Chapitre 17

Comme Angélique se glissait aussi discrètement que possible dans la cour de la rôtisserie du Coq-Hardi, maître Bourjus, armé d'une louche, surgit et se précipita sur elle. Elle s'y attendait un peu et eut juste le temps de se mettre à l'abri derrière le petit puits. Ils tournèrent ensemble autour de la margelle.

– Hors d'ici, gueuse, p... ! braillait le rôtisseur. Qu'ai-je fait au Ciel pour être envahi par des évadés de l'Hôpital général, ou de Bicêtre... ou de pire encore ? On sait ce que cela signifie, une tête tondue comme la tienne... Retourne au Châtelet d'où tu viens... Ou c'est moi qui vais t'y faire retourner... Je ne sais pas ce qui m'a empêché de faire venir le guet hier... Je suis trop bon. Ah ! que dirait ma pieuse femme de voir sa boutique ainsi déshonorée !

Angélique, tout en se dérobant aux attaques de la louche, se mit à crier plus fort que lui.

– Et que dirait votre PIEUSE femme d'un époux aussi déshonorant... qui commence à boire dès la prime aube... ?

Le rôtisseur s'arrêta net. Angélique profita de son avantage.

– Et que dirait-elle de sa boutique couverte de poussière et de l'étalage avec ses poulets de six jours racornis comme parchemin, et de sa cave vide, de ses tables et ses bancs mal cirés... ?

– Par le diable !... bredouilla-t-il.

– Que dirait-elle d'un mari qui blasphème ? Pauvre maîtresse Bourjus qui, du haut du ciel, contemple ce désordre ! Je peux vous l'assurer, sans crainte de me tromper : votre défunte ne sait où cacher sa honte devant les anges et tous les saints du paradis !

L'expression de maître Bourjus devenait de plus en plus égarée. Il finit par s'asseoir lourdement sur la margelle.

– Hélas ! gémit-il, pourquoi est-elle morte ? C'était une si accorte ménagère, toujours décidée et joyeuse. Je ne sais pas ce qui m'empêche de chercher l'oubli au fond de ce puits !

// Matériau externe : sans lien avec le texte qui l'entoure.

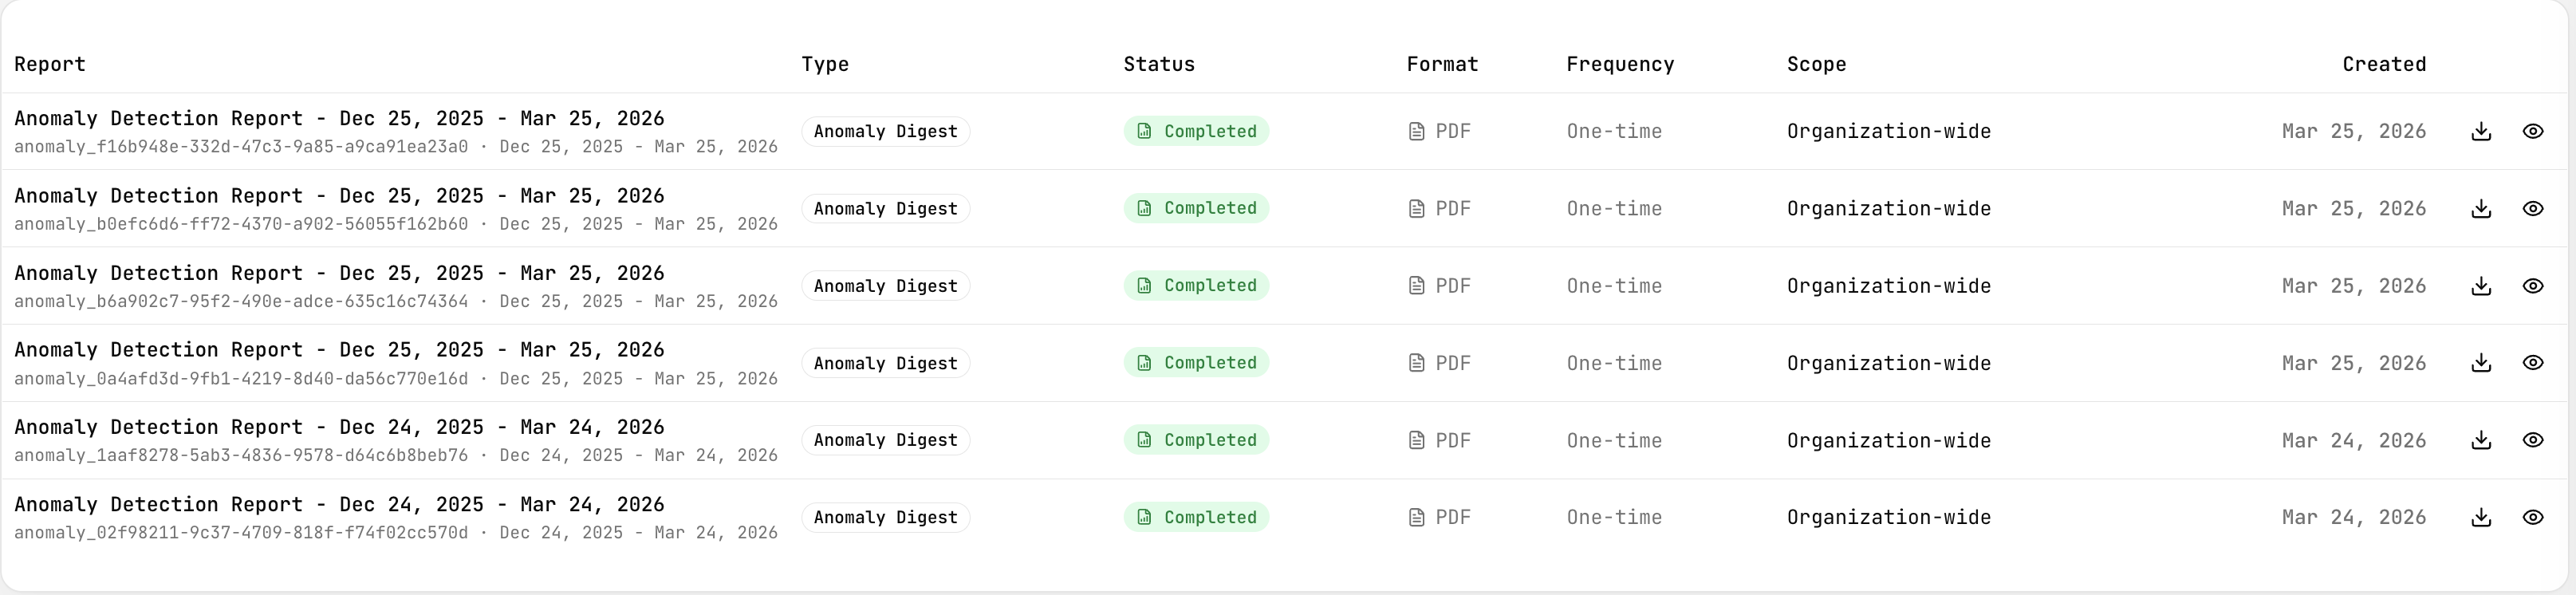Open preview of report anomaly_1aaf8278 with eye icon
Screen dimensions: 2576x595
2534,440
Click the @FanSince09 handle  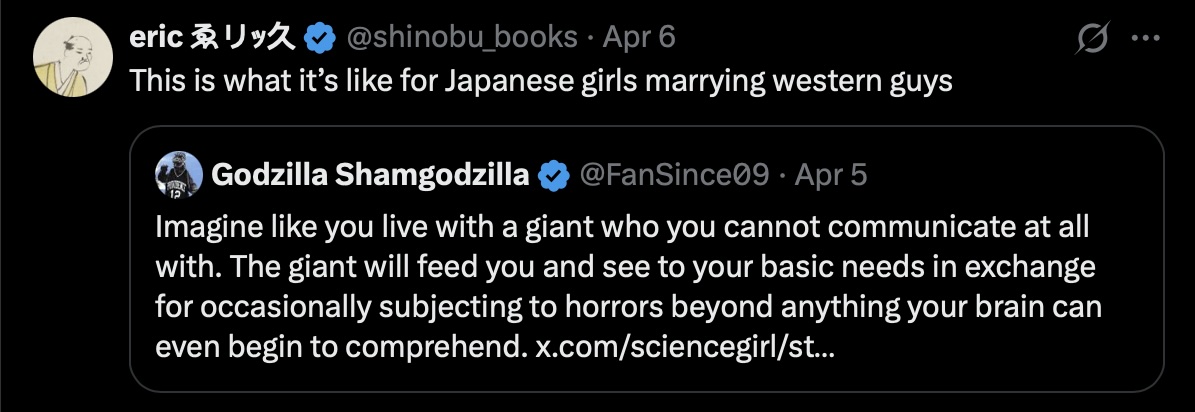674,176
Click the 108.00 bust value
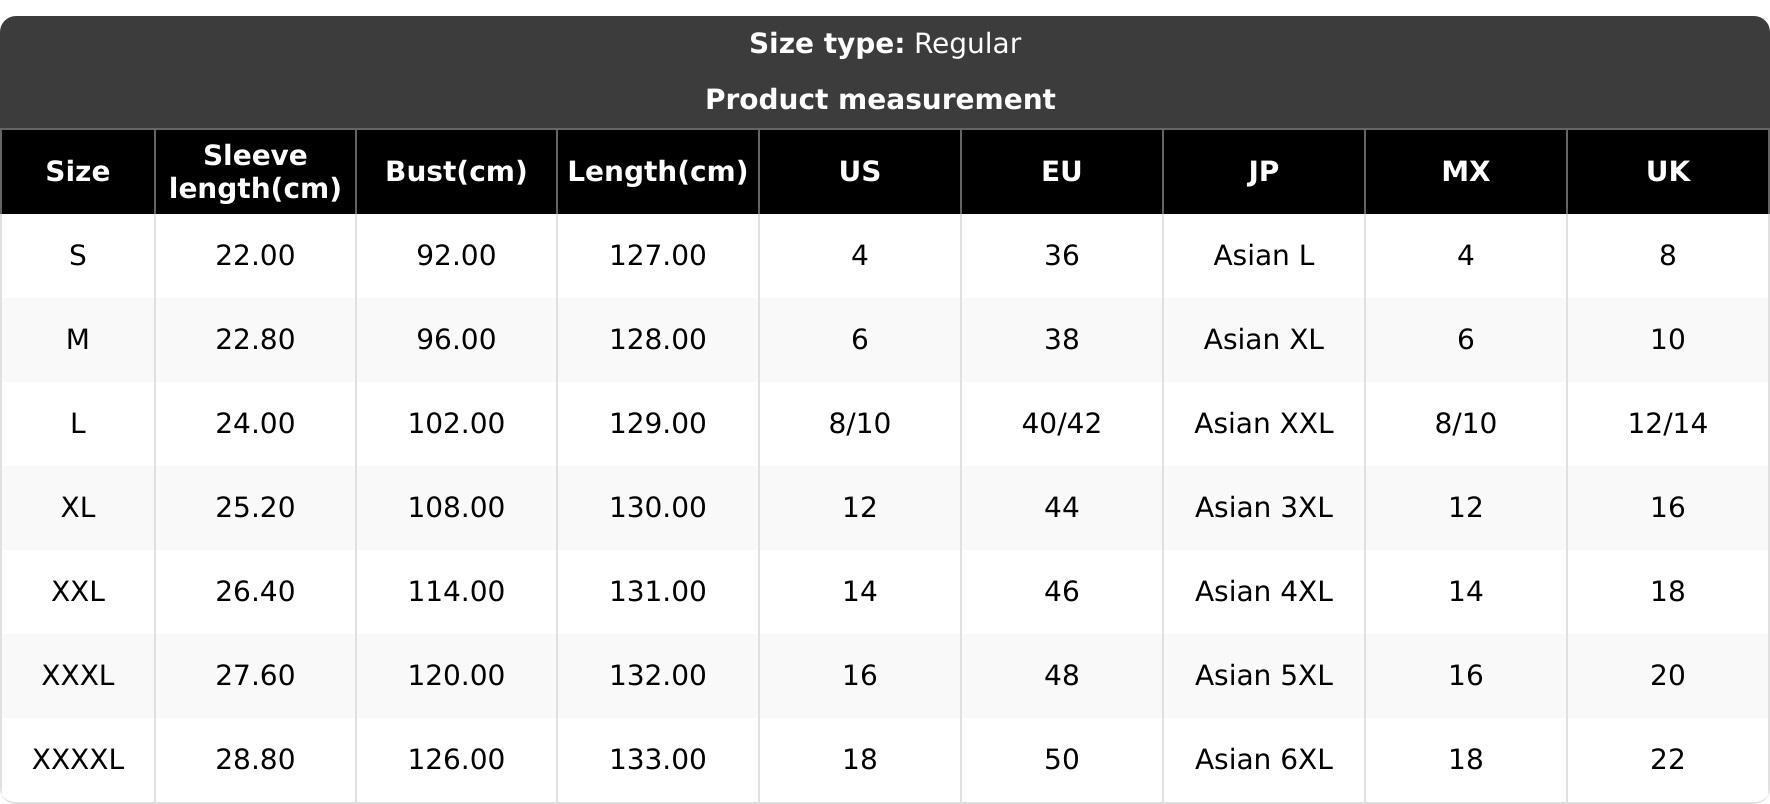The width and height of the screenshot is (1770, 804). (457, 508)
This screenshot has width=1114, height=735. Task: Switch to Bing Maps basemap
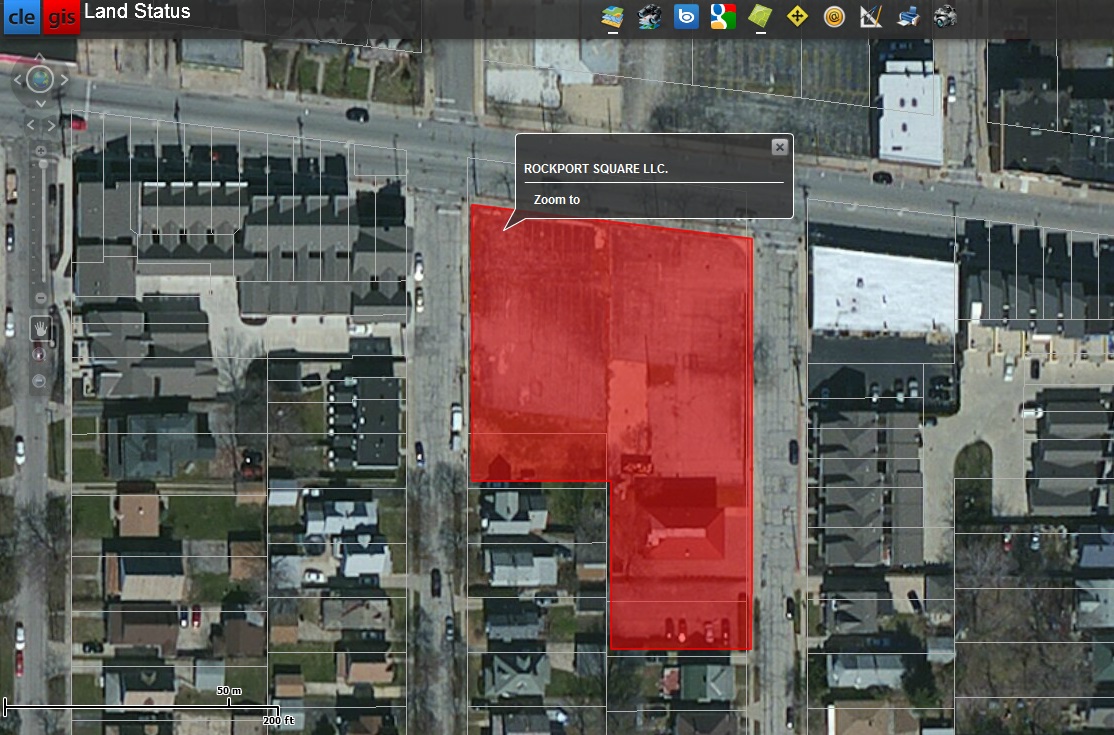[x=686, y=16]

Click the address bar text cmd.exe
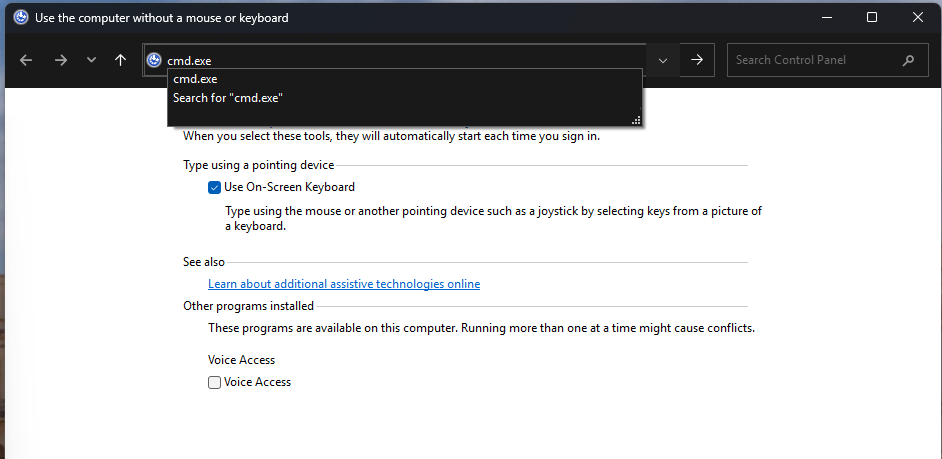pyautogui.click(x=189, y=60)
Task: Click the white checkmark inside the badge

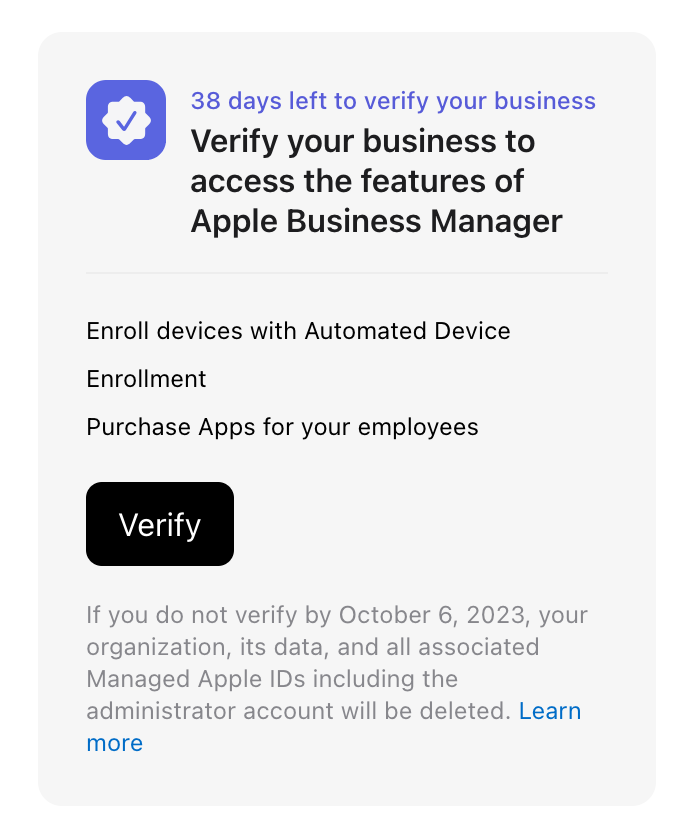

– Je vais vous le dire, moi, ce qui vous en empêche : c'est la pensée qu'elle vous accueillera là-haut en vous disant : « Ah ! te voilà, maître Pierre... »

– Pardon, maître Jacques.

– Te voilà, maître Jacques ! Je ne te fais pas mon compliment. Je l'avais toujours dit que tu ne saurais jamais te conduire tout seul. Pire qu'un enfant !... Tu l'as bien prouvé ! Quand je vois ce que tu as fait de ma belle boutique si brillante, si reluisante du temps de mon vivant... Quand je vois notre belle enseigne toute rouillée et qui grince, les nuits de vent, à empêcher de dormir le voisinage... Et mes pots d'étain, mes tourtières, mes poissonnières toutes rayées parce que ton idiot de neveu les nettoie avec de la cendre au lieu d'employer une craie bien douce, spécialement achetée au carreau du Temple... Et quand je vois que tu te laisses voler par tous ces filous de poulaillers ou de marchands de vins, qui te refilent des coqs écrêtés à la place de chapons, ou des barriques de verjus à la place de bons vins, comment veux-tu que je profite de mon ciel, moi qui ai été une sainte et honnête femme ?...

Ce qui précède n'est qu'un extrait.